We should be clear that this is not SBRT; it is only IMRT with an accelerated dosing schedule. There are some important differences. SBRT typically uses doses of 6-8 Gy per fraction and just 4 or 5 fractions. Because of the extreme hypofractionation, it becomes critical to track prostate motion during each fraction and not just between fractions. Treatment margins are typically narrower with SBRT and may be as low as 0 on the rectal side. These differences are what make SBRT safe. In the current study, there was no allowance made for intra-fractional prostate motion and the margins were not altered, so it is not very surprising that rectal toxicity was higher at first, but it was perhaps surprising that there were no lasting differences.

We should also note a few similar randomized comparative trials in the last year. One, at Fox-Chase (n=333), looked at 76 Gy delivered in 38 fractions of 2 Gy each (normal fractionation) compared to 70 Gy delivered in 26 fractions of 2.7 Gy each (hypofractionated) among intermediate and high-risk patients. The 5-year biochemical and/or clinical disease failure rate was the same -- 21% for normal fractionation, 23% for hypofractionation -- and there was no difference in late term toxicity, except among men with compromised urinary function.

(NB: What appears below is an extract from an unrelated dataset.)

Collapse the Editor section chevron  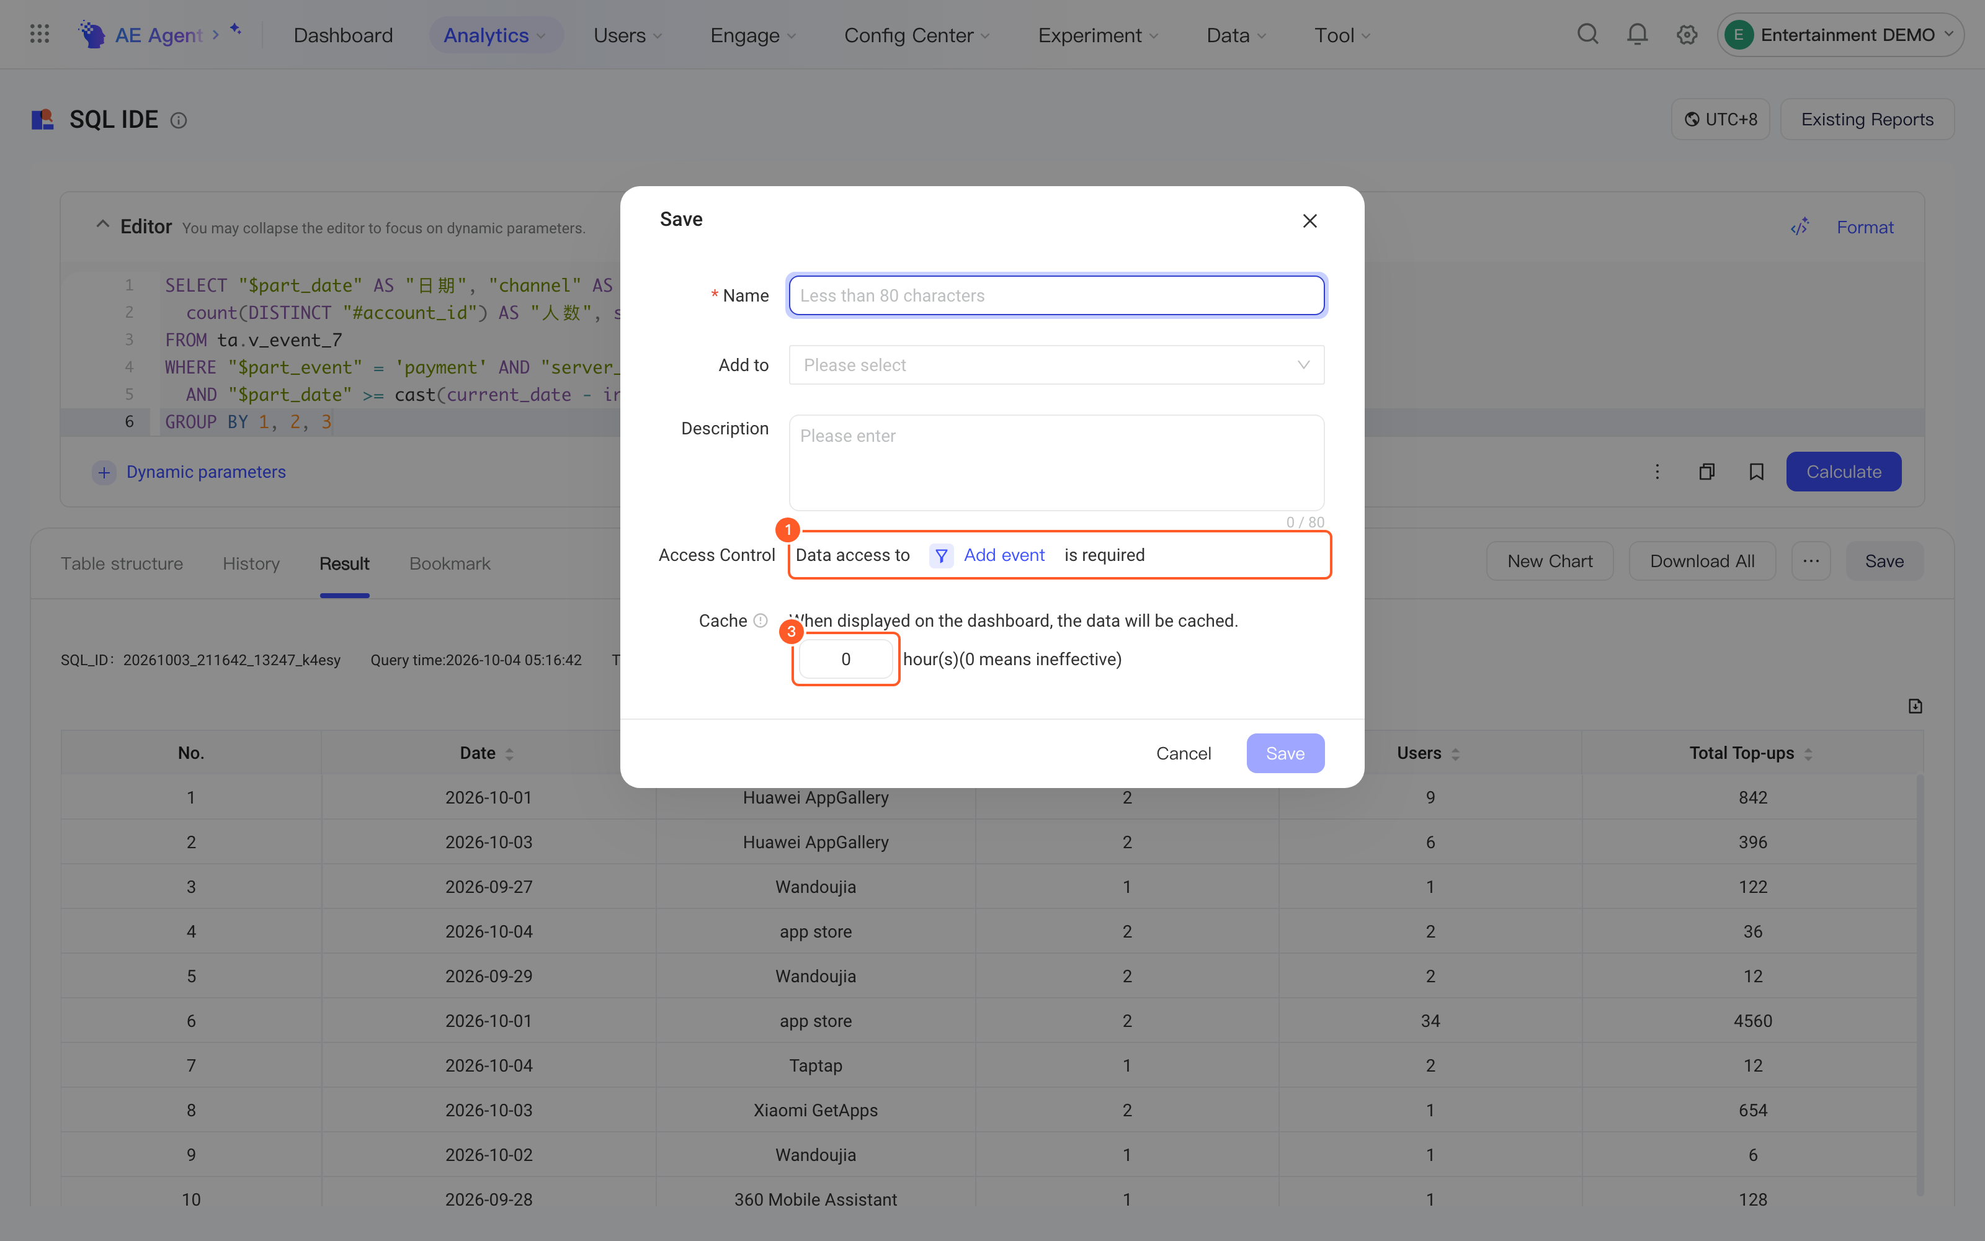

An M.D.Anderson study (n=203) compared the late toxicity of a normally fractionated schedule (76 Gy in 1.8 Gy fractions) to a hypofractionated schedule (72 Gy in 2.4 Gy fractions). As in the UK study, there were no differences in GU toxicity. There was an increase in GI toxicity in the hypofractionated group, although it was not statistically significant. Unsurprisingly, the authors found it was related to the volume of the rectum that received high doses.

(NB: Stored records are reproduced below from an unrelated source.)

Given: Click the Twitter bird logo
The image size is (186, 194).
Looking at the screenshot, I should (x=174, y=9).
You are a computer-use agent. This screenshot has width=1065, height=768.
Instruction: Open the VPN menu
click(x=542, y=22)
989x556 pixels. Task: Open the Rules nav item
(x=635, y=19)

A multi-institutional study from the Netherlands among intermediate and high-risk men (n=820) reported on the acute toxicity of a normally fractionated schedule (78 Gy in 2 Gy fractions) compared to a hypofractionated schedule (65 Gy in 3.4 Gy fractions). At 3 months, there was no difference in GI or GU toxicity. At 6 months, there was no difference in GU toxicity, but GI toxicity was higher in the hypofractionated group (42% vs. 31%).

We also saw recently (see: Can salvage radiation therapy be safely and effectively completed in less time?) that a shortened treatment schedule appeared to be safe and effective for salvage IMRT. However, this UK study is more compelling because it is a randomized comparative trial of great size.

The only impediment seems to be the higher rate of acute rectal side effects. The patient will have to decide if it is worth accepting those transient symptoms in exchange for the convenience of a 4-week treatment schedule. Given the lower rate of patient-reported adverse outcomes and the high rate of oncological control with SBRT, however, it would seem that the 10-day schedule (5 fractions, every other day) is a better alternative on all counts.